The proportion of the TM7 phylum during early pregnancy was negatively associated with glycoalbumin levels in a simple correlation, but the relationship was not significant after adjustment for confounding factors. Because the proportion of TM7 was small, we compared glycoalbumin levels with or without detection of TM7, in addition to correlation analysis. This analysis showed a significant difference between both groups (Figure S1). Previous studies reported that the composition of gut microbiota can affect glucose metabolism41-43. TM7 has not been reported to be associated with glucose metabolism; instead, the intestinal environment that favors TM7 might also affect maternal glucose metabolism. Further studies are required to clarify the relationship of the TM7 phylum to glucose metabolism.
The proportion of the Firmicutes phylum during late pregnancy was negatively associated with serum triglyceride levels in a simple correlation, but the relationship was not significant after adjustment for confounding factors. Gut microbiota might affect serum lipid profiles during pregnancy44. In one study, pregnant women who received supplementation with probiotics showed lower serum triglyceride levels45. In contrast, Hoppu et al.46 did not detect any probiotic effects in the serum lipid profiles of pregnant women. The association between gut microbiota and lipid profiles during pregnancy remains unclear. In the present study, the association between Firmicutes and serum triglyceride levels was not significant after adjustment for pregestational BMI and gestational weight gain. Thus, the results might have been affected by those confounding factors. In addition, the study participants were not fasting when blood sampling was carried out, which might have affected the results. Further studies are required to clarify the relationship between gut microbiota and lipid profiles during pregnancy.

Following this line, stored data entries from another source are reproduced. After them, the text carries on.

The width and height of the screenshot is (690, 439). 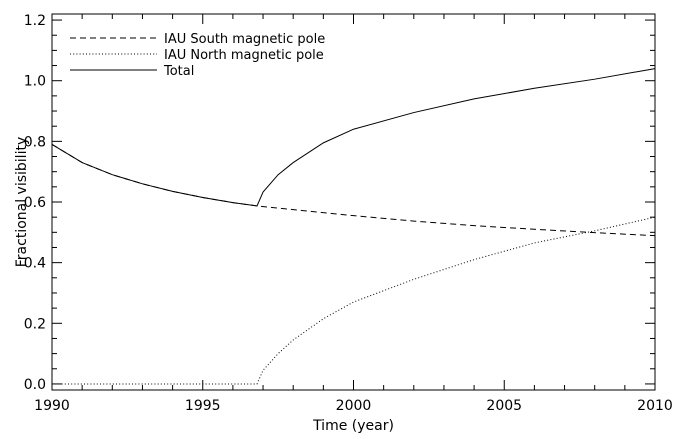 What do you see at coordinates (504, 406) in the screenshot?
I see `x-tick-label: 2005` at bounding box center [504, 406].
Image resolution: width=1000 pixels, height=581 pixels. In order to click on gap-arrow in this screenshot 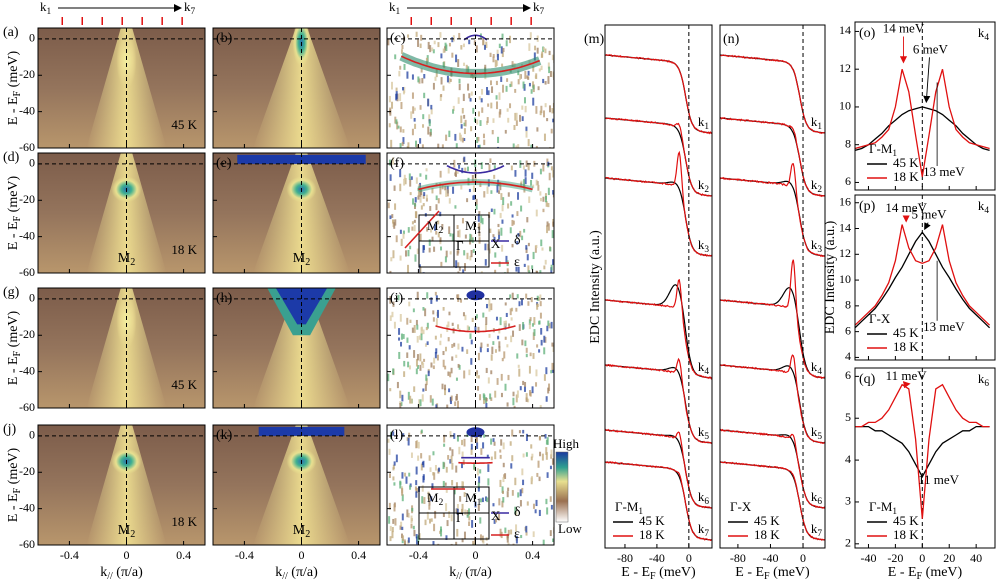, I will do `click(927, 80)`.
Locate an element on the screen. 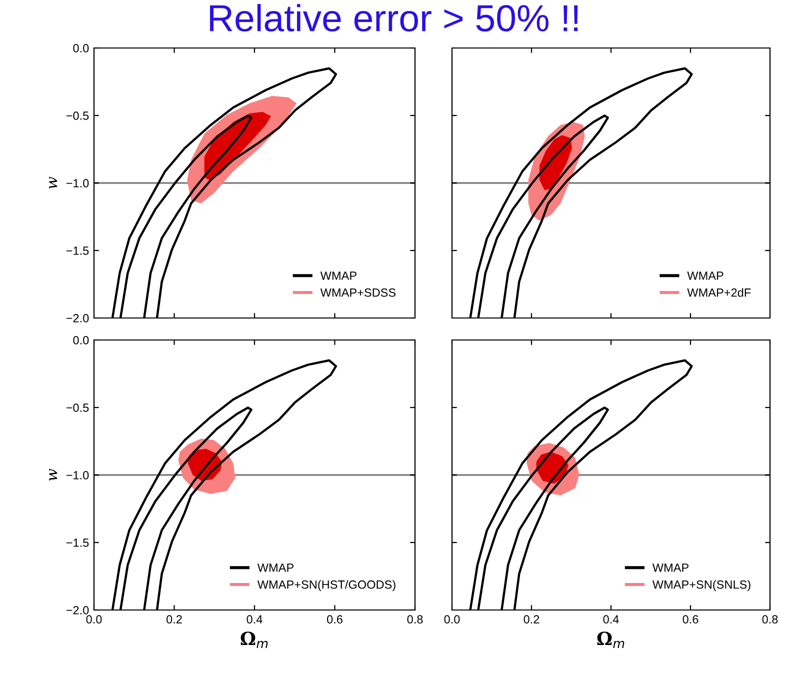  legend-label: WMAP+SDSS is located at coordinates (358, 292).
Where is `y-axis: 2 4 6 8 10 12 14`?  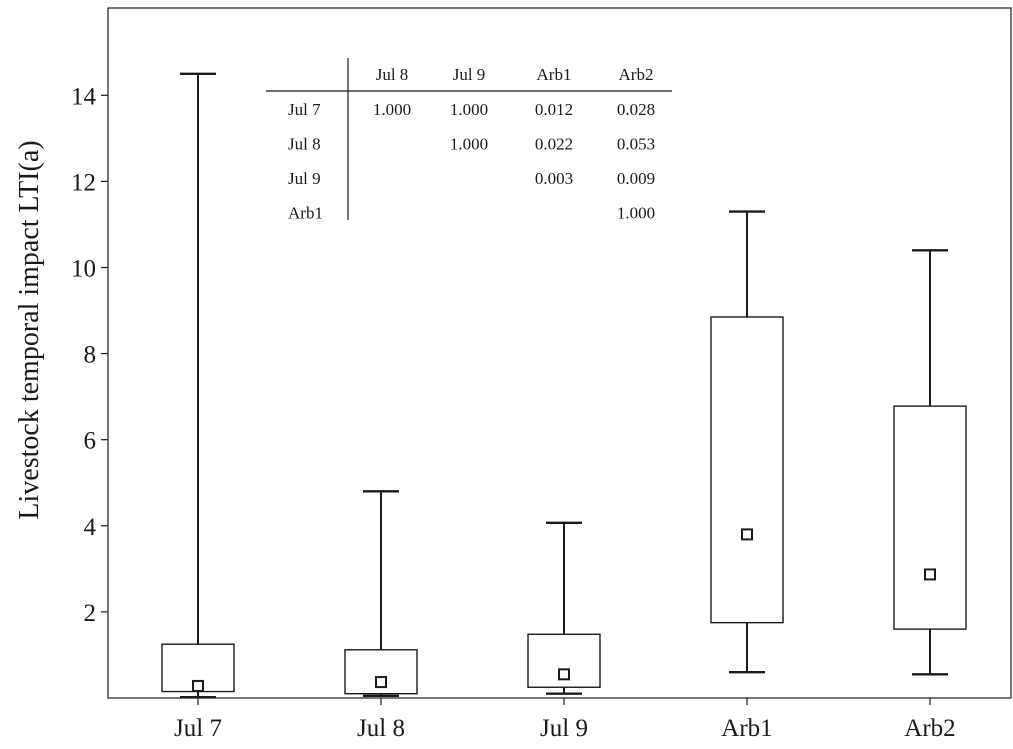 y-axis: 2 4 6 8 10 12 14 is located at coordinates (90, 355).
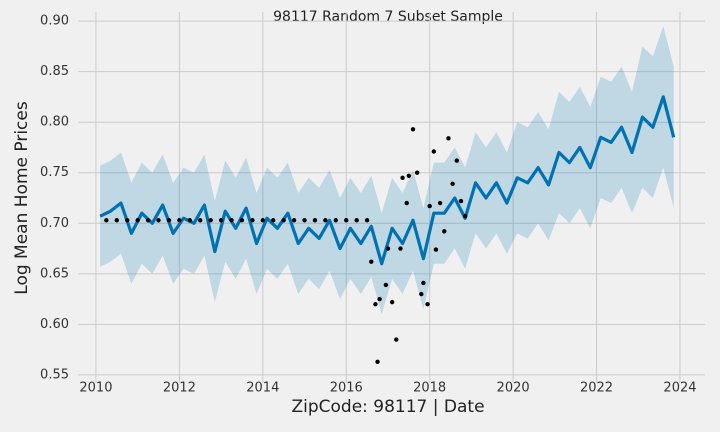  I want to click on y-tick-label: 0.75, so click(54, 172).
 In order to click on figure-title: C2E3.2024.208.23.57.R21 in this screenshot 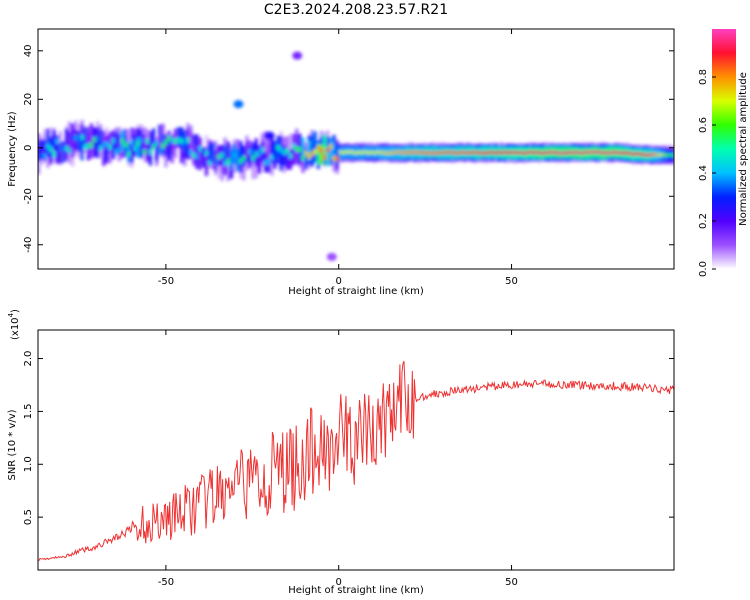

The present study was subject to several limitations. Although dietary habits can affect gut microbiota, we did not evaluate the diets of the participants. The study was carried out in a small region of Japan and evaluated a relatively small number of participants. A large-scale study spanning multiple regions is required to confirm the present results in the overall Japanese population.

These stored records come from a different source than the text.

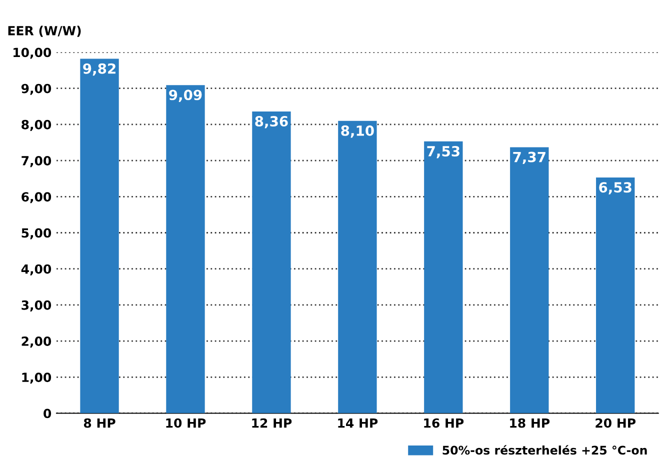 The height and width of the screenshot is (475, 665). I want to click on data-label: 9,82, so click(100, 70).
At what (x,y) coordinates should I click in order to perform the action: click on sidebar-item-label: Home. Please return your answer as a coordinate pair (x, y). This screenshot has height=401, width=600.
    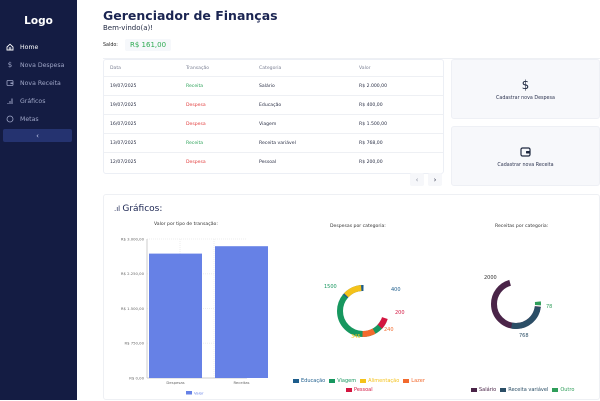
    Looking at the image, I should click on (30, 47).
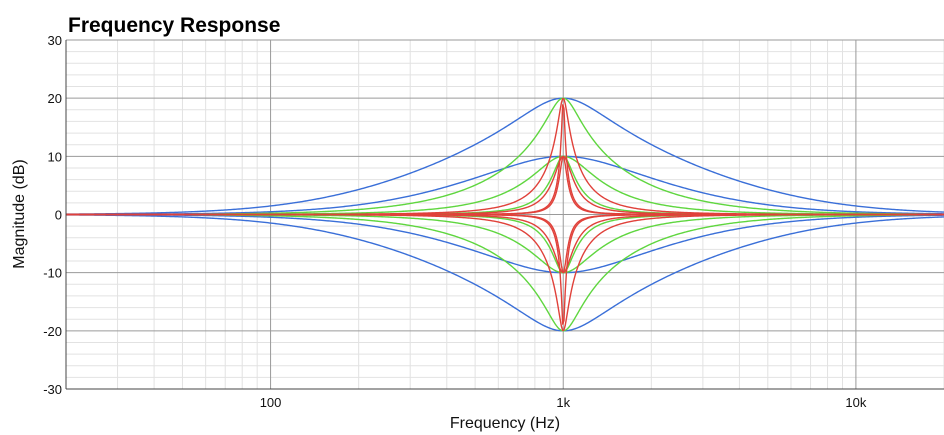 The height and width of the screenshot is (435, 944). What do you see at coordinates (52, 274) in the screenshot?
I see `y-tick-label: -10` at bounding box center [52, 274].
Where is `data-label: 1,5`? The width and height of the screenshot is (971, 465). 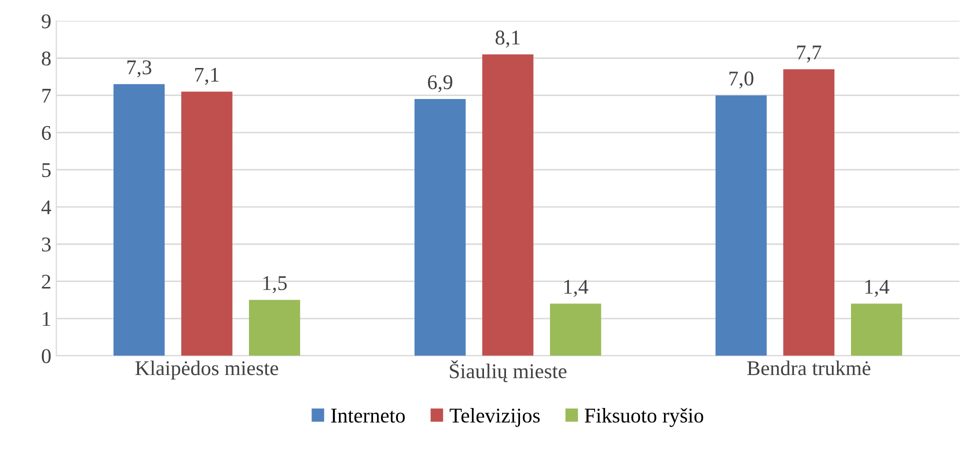 data-label: 1,5 is located at coordinates (275, 285).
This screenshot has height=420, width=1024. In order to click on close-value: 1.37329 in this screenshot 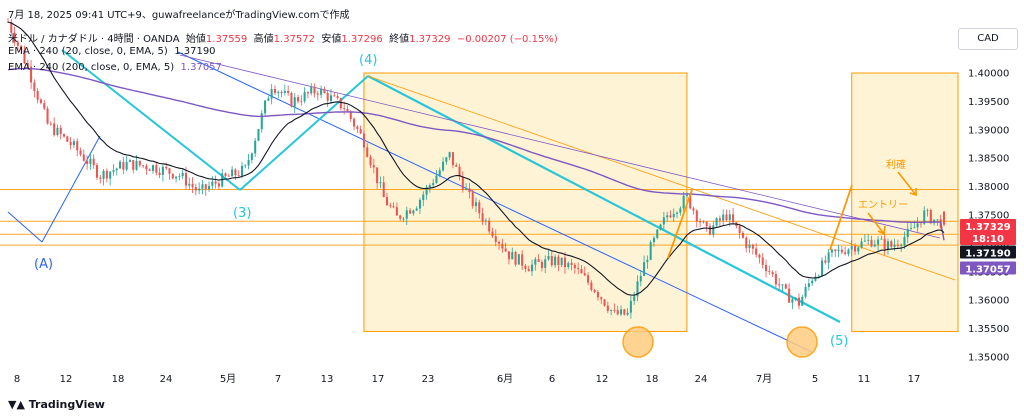, I will do `click(430, 40)`.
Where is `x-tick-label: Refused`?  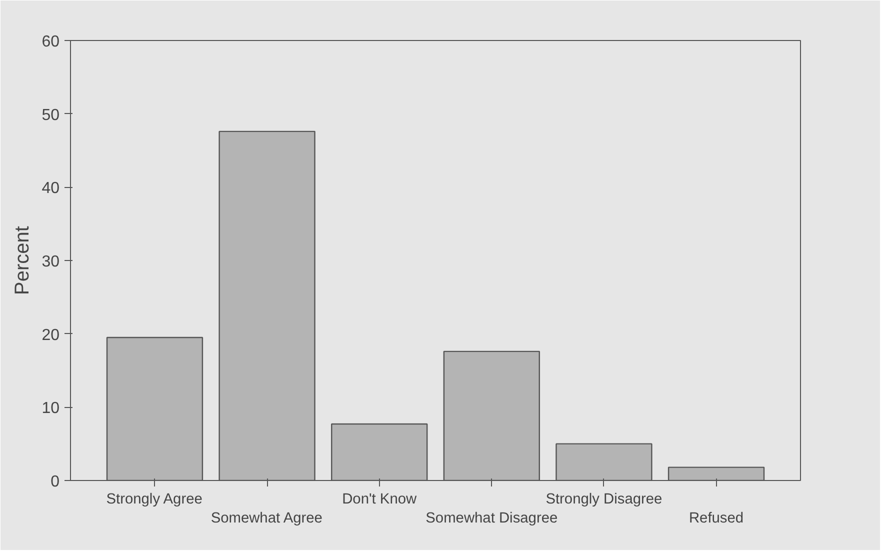 x-tick-label: Refused is located at coordinates (716, 518).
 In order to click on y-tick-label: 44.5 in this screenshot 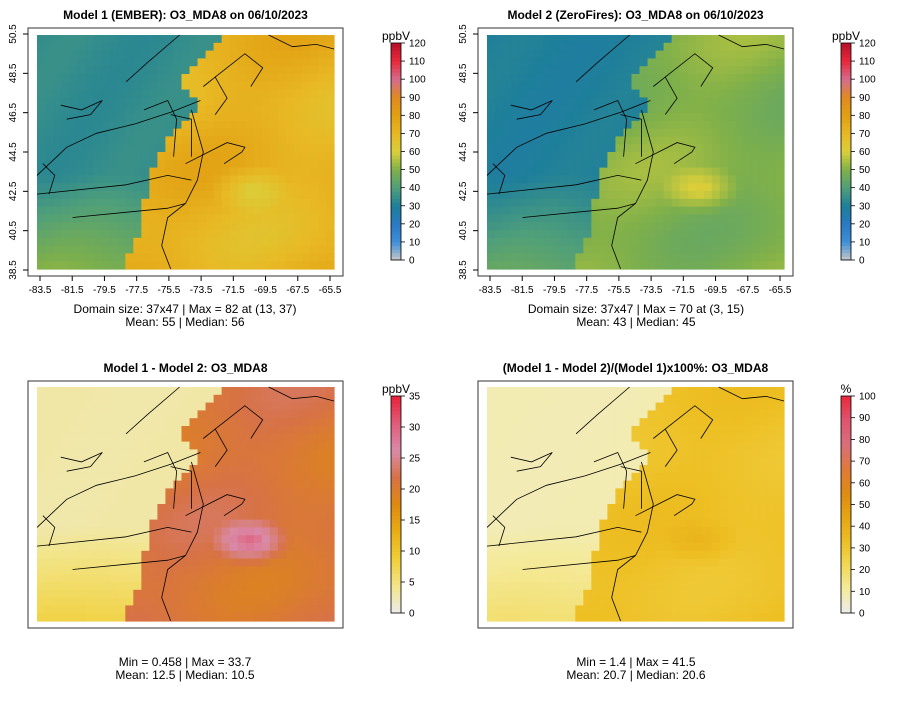, I will do `click(14, 152)`.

In conclusion, the proportion of the TM7 phylum within the gut microbiota of Japanese women changed during pregnancy. Gut microbiota might affect maternal metabolic status during pregnancy. The present study contributes to understanding the role of gut microbiota during pregnancy, but further studies are required.
Acknowledgments
We express our sincere appreciation for the cooperation and support of all study participants and members of C-MACH. The authors thank Professor Hideoki Fukuoka (Waseda University) for his contribution toward planning and conducting C-MACH. This work was partly supported by JSPS KAKENHI (grant numbers 16H01781, 17K00577), AMED-CREST (grant number 18gm0710009h0004), Chiba Foundation for Health Promotion & Disease Prevention and Yakult Bio-Science Foundation.
Disclosure
The authors declare no conflict of interest.